Sumber : KR, Selasa 21 September 2010
Soekardjo Wilardjito, tak pernah loyo untuk menuntut haknya. Dipenjarakan selama 14 tahun diadili, disiksa tanpa tahu kesalahannya. Tak ada surat pemecatan yang ia terima sebagai prajurit TNI. Sehingga ia pun meminta haknya, gaji selama aktif sebagai prajurit TNI maupun uang pensiun untuk mengisi hari tua. Terpenting adalah dipulihkan nama baiknya
SOEKARDJO Wilardjito, kini tak lagi tegap. Usianya sudah 83 tahun, jalannya tertatih ditopang tongkat. Kursi roda juga tak jauh darinya, badannya semakin ringkih. “Kata dokter sumsum tulang saya kering akibat penyiksaan di dalam penjara dulu,”katanya samil tertatih menuju tempat duduk di Kantor Galang Press Yogyakarta, Jalan Mawar Tengah No. 72 Yogyakarta, Senin (20/9).
Meski fisiknya tak setangguh dulu. Wilardjito masih lancar menceritakan potongan-potoangan adegan yang menurut perkiraannya menyebabkan ia kehilangan haknya sebagai prajurit YNI. Bermula dari pekerjaannya yang menjadi pengawal Prseiden Soekarno. Menyeksikan saat terjadi penodongan yang dilakukan salah seorang jendral agar Soekarno menandatangai Surat Perintah 11 Maret 1966. Äpakah karena saya menyaksikan kejadian itu sehingga saya dipenjara tanpa proses pengadilan,”kata Wilardjito.
Ungkapan yang selalu dilontarkan Wilardjito dalam berbagai kesempatan ketika diminta berbicara tentang peristiwa Supersemar. Seperti kedatangannya kali ini ke kantor Galang Press untuk bertemu salah seorang anggota Komisi Nasional Hak Asasi Manusia (Komnas HAM), Stanley Adi Prasetyo. “Selain ke Komnas HAM, Pak Wilardjito ingin melaporkan kasus ini ke Komisi Hak Asasi Manusia PBB,”kata Direktur Galang Press Julis Felicianus.

----------------

▶ **Soal latihan 1**
Ubah semua baris listing dari yang memuat "Given: Click the" sampai akhir listing: ganti "clock icon" menjadi "history icon" tanpa mengubah bagian lain. Gambar tidak perlu disertakan.

----------------

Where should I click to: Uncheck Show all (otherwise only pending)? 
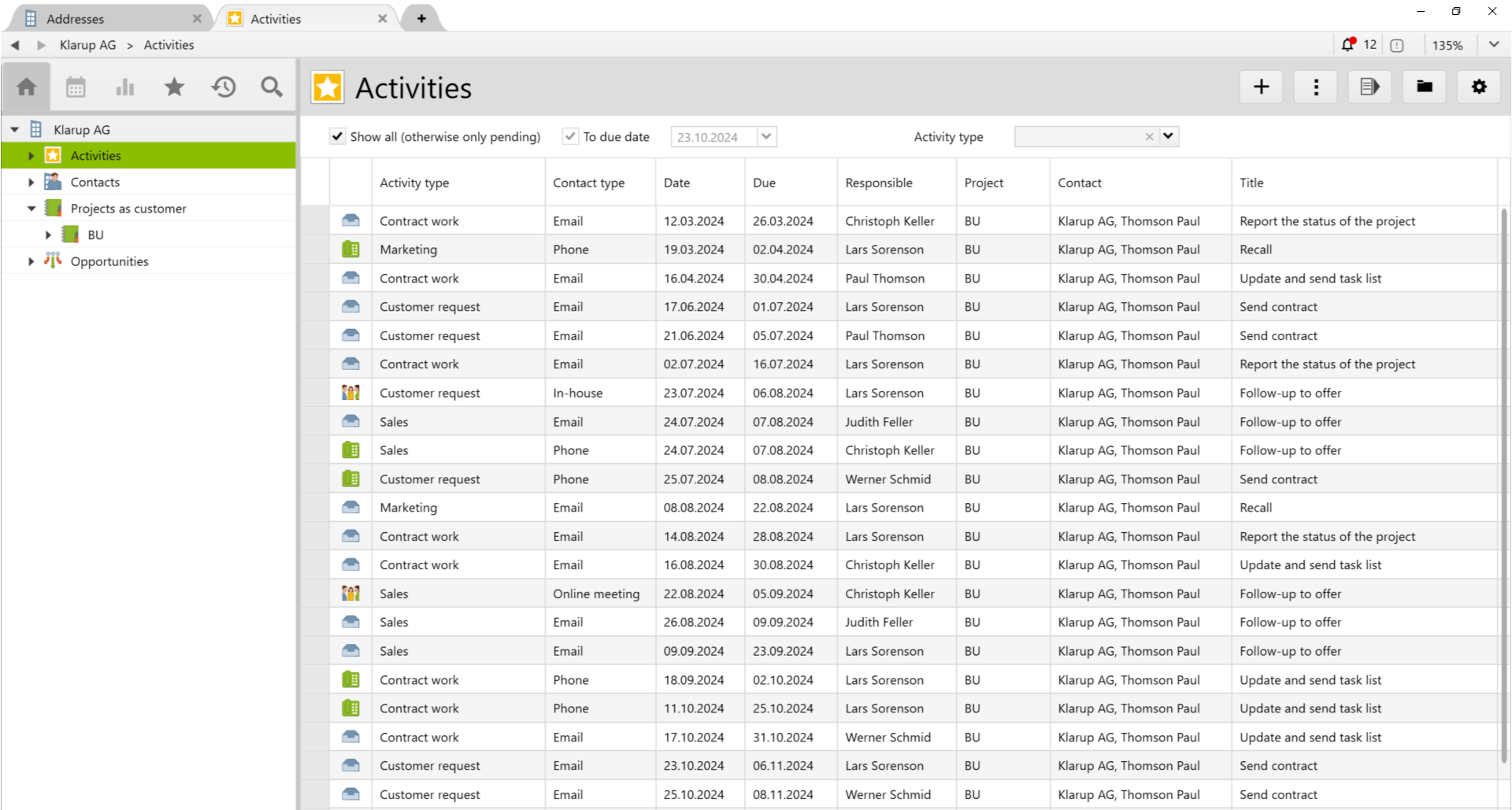point(338,137)
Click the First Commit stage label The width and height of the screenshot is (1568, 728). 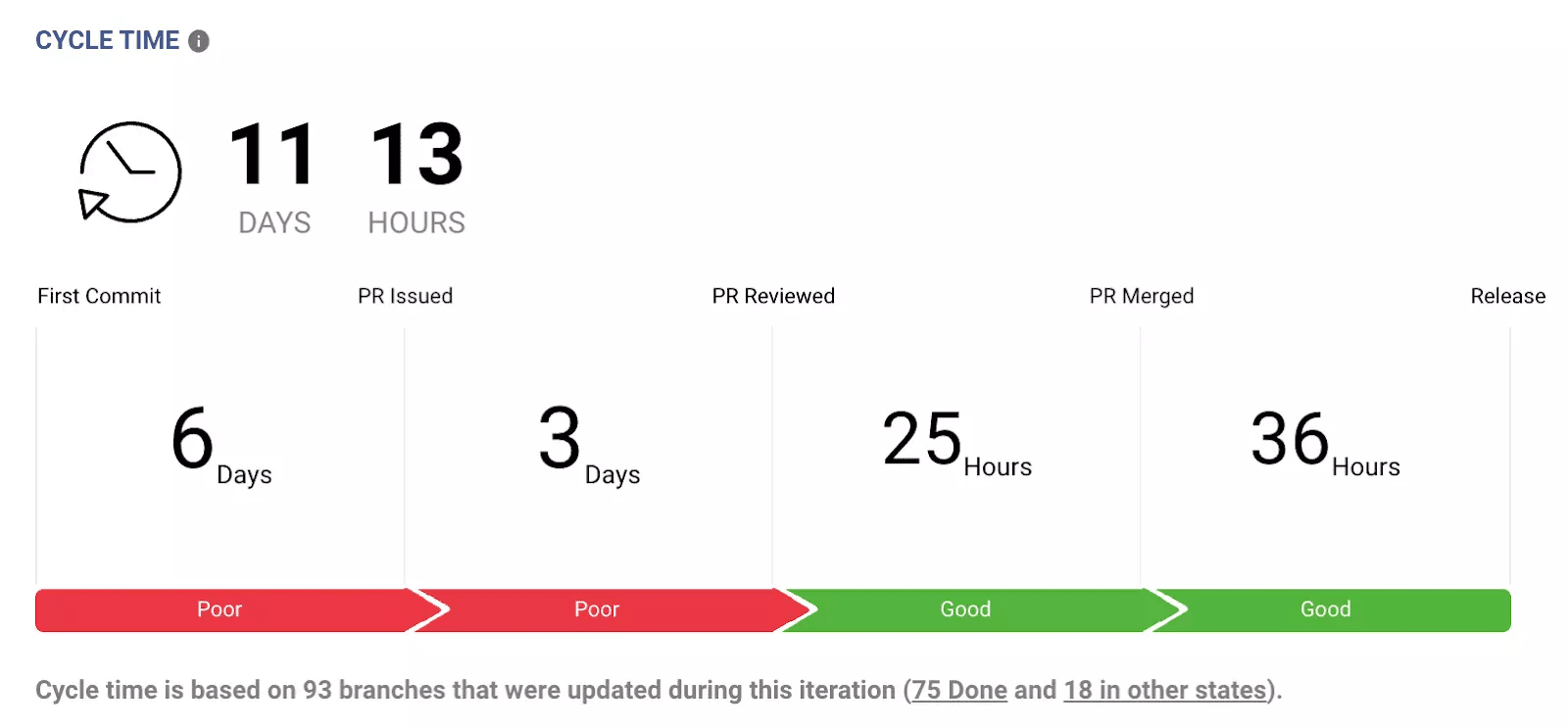pos(99,296)
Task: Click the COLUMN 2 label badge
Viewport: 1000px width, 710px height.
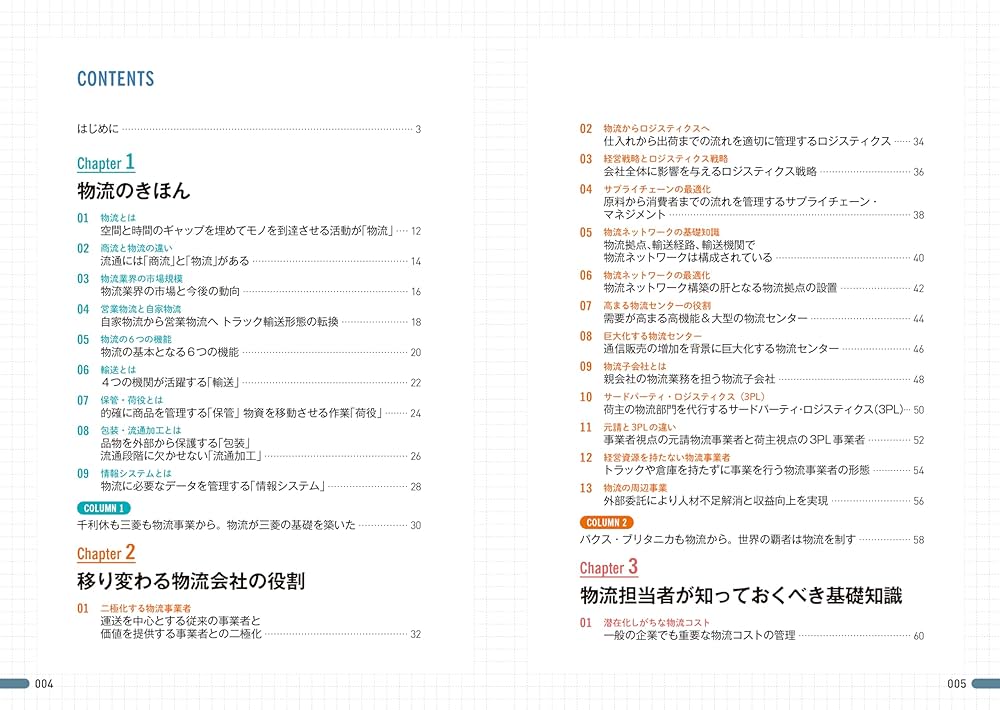Action: pyautogui.click(x=606, y=521)
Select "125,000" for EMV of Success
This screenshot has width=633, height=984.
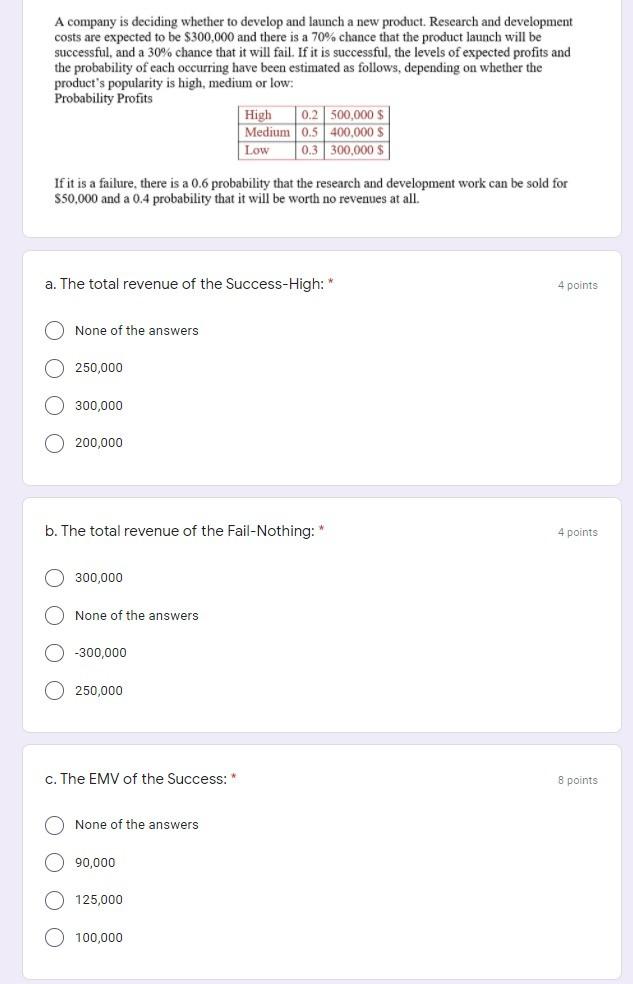tap(55, 899)
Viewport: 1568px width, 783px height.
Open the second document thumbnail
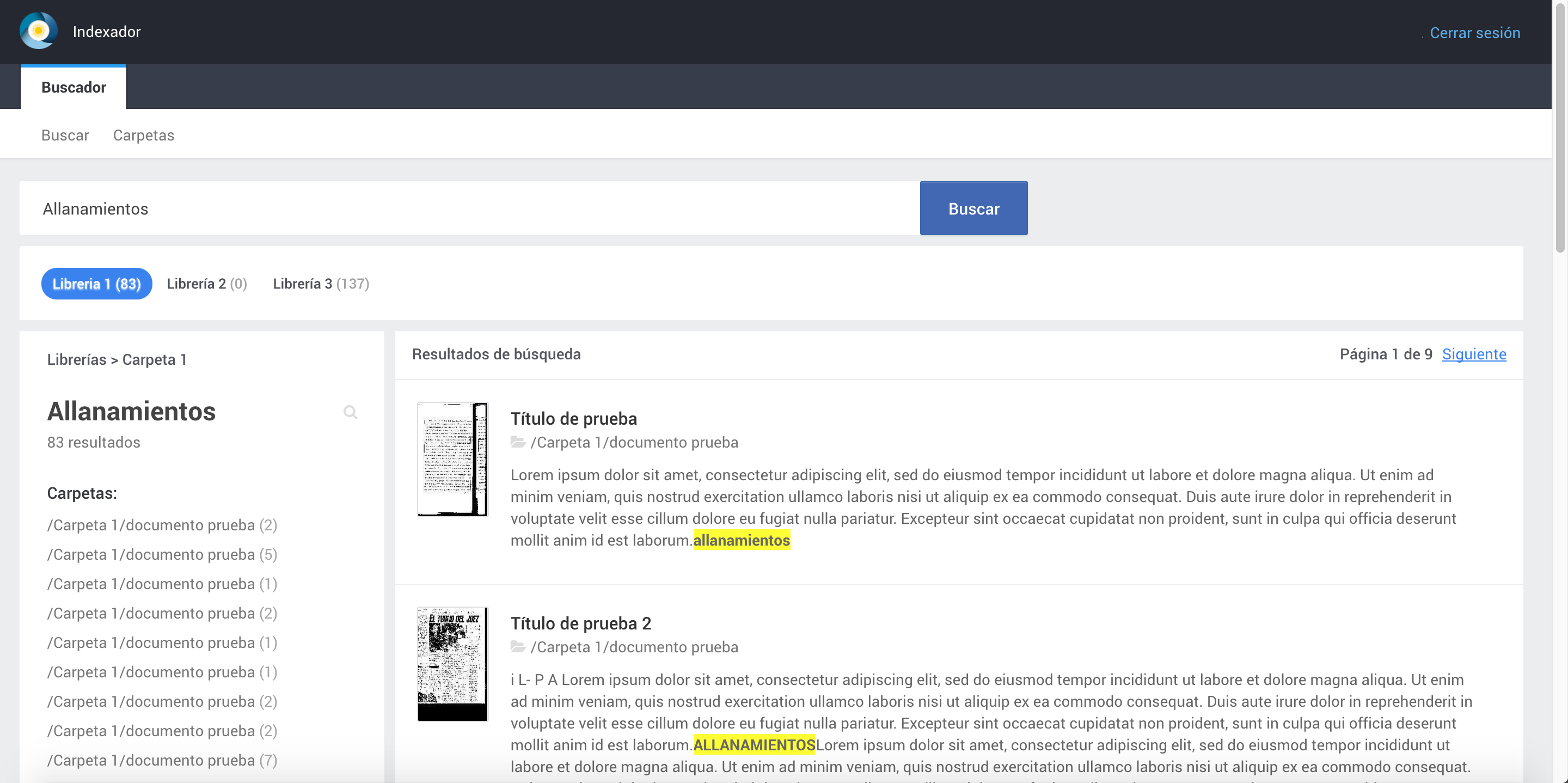(x=452, y=664)
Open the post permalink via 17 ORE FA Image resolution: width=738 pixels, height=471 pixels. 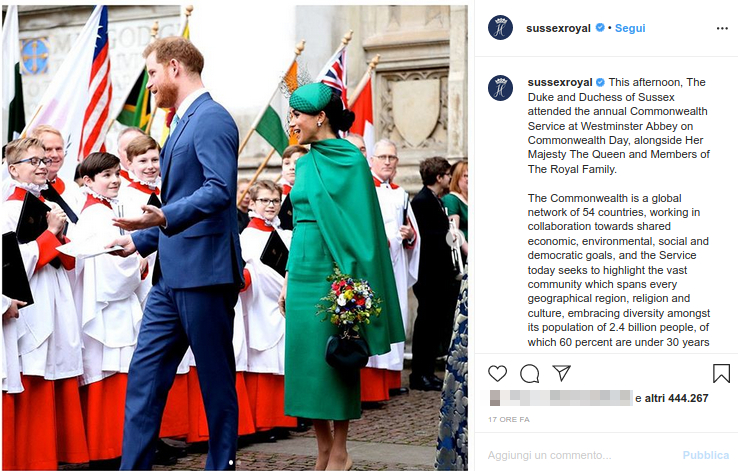[509, 419]
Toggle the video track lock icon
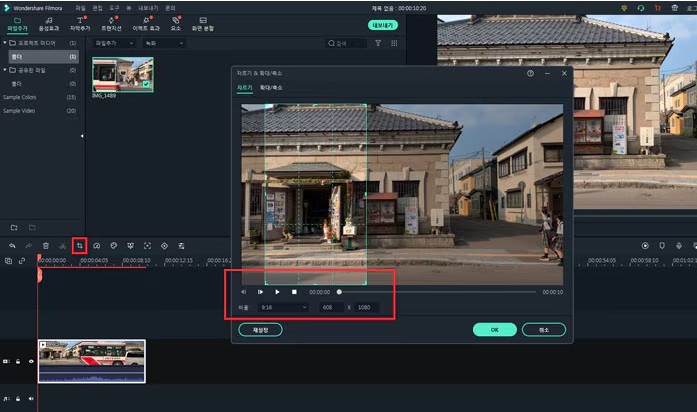The image size is (697, 412). [18, 361]
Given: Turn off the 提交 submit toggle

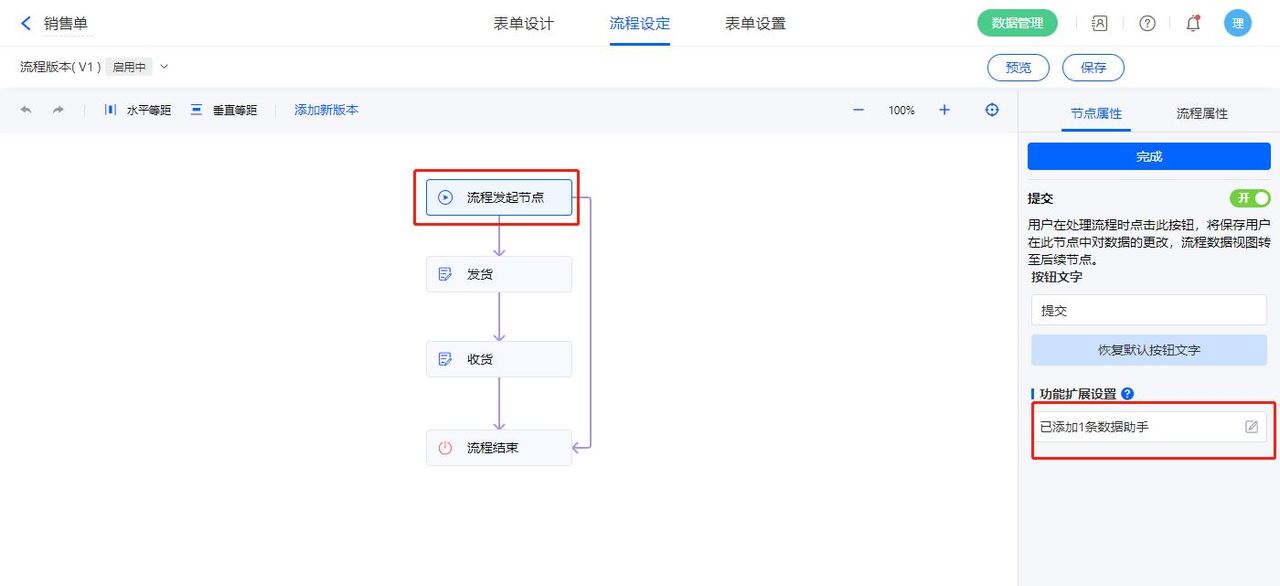Looking at the screenshot, I should (1249, 198).
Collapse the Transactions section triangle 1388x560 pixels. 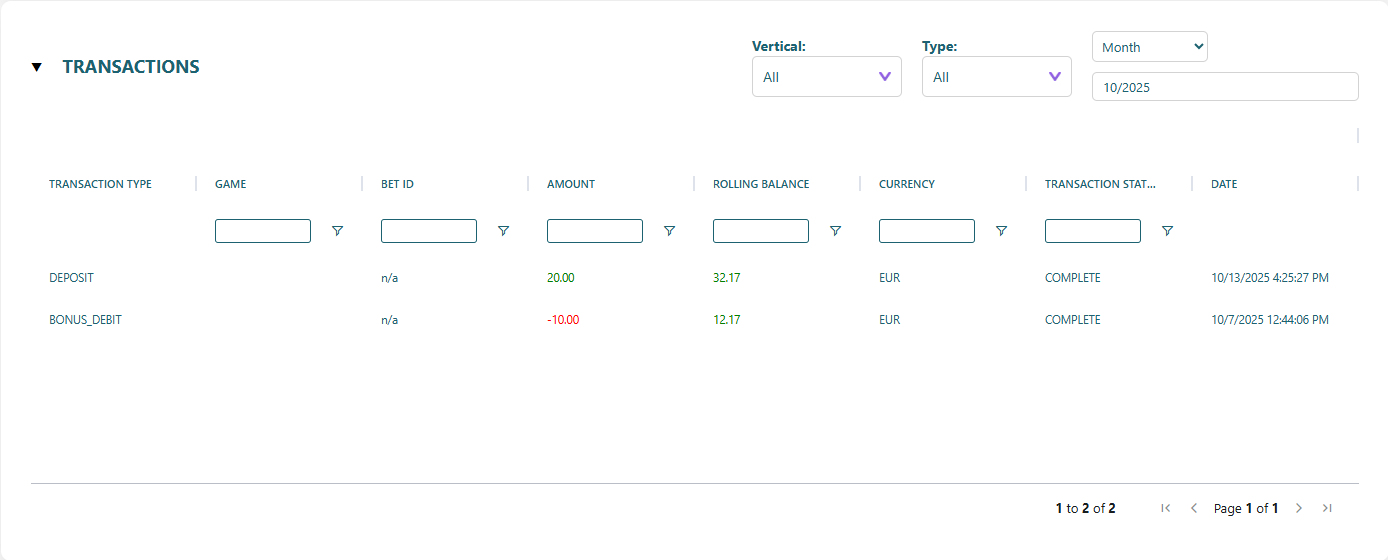tap(37, 67)
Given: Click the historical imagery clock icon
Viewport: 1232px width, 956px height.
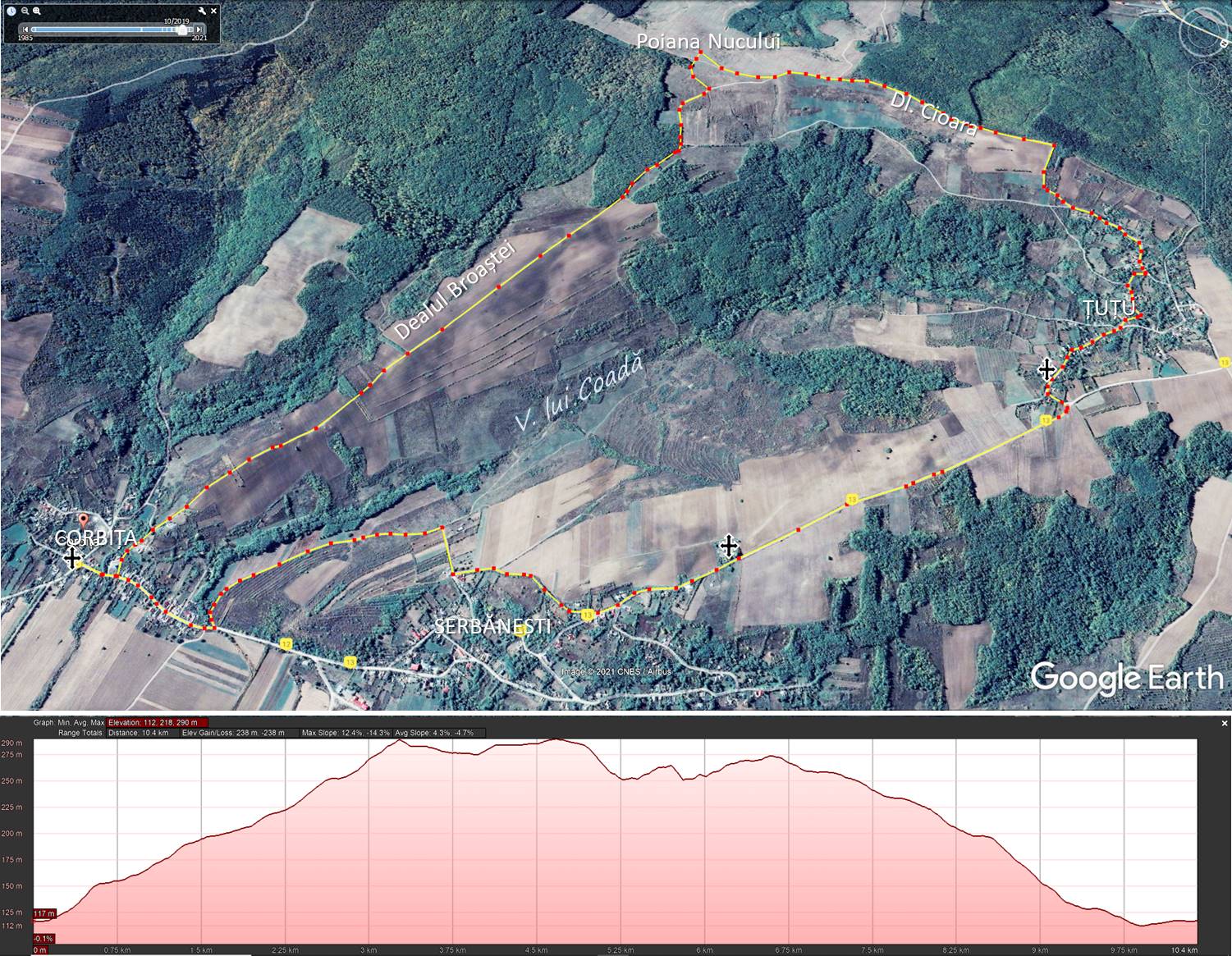Looking at the screenshot, I should click(11, 11).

----------------

▶ **Soal latihan 2**
Menurut artikel tentang Soekardjo Wilardjito, mengapa ia menuntut gaji dan uang pensiun? Jawab dalam satu sampai tiga kalimat.

▶ **Jawaban benar 1**
Given: Click the historical imagery history icon
Viewport: 1232px width, 956px height.
Looking at the screenshot, I should click(11, 11).

▶ **Jawaban benar 2**
Ia tidak pernah menerima surat pemecatan sebagai prajurit TNI. Karena itu, ia meminta gaji selama masa aktifnya sebagai prajurit TNI serta uang pensiun untuk mengisi hari tuanya.